*** Opening TASK INPUTS ***
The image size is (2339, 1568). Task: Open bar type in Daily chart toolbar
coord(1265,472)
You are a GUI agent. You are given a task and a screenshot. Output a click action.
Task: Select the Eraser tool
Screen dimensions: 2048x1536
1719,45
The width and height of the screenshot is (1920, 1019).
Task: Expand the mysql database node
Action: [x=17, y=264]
*** Closing TASK INPUTS ***
TASK ITEM:
Line by line, repeat the material precisely.

WRITTEN RESPONSE:
The image size is (2339, 1568). Task: Open bar type in Daily chart toolbar
coord(1265,472)
You are a GUI agent. You are given a task and a screenshot. Output a click action.
Task: Select the Eraser tool
Screen dimensions: 2048x1536
1719,45
The width and height of the screenshot is (1920, 1019).
Task: Expand the mysql database node
Action: [x=17, y=264]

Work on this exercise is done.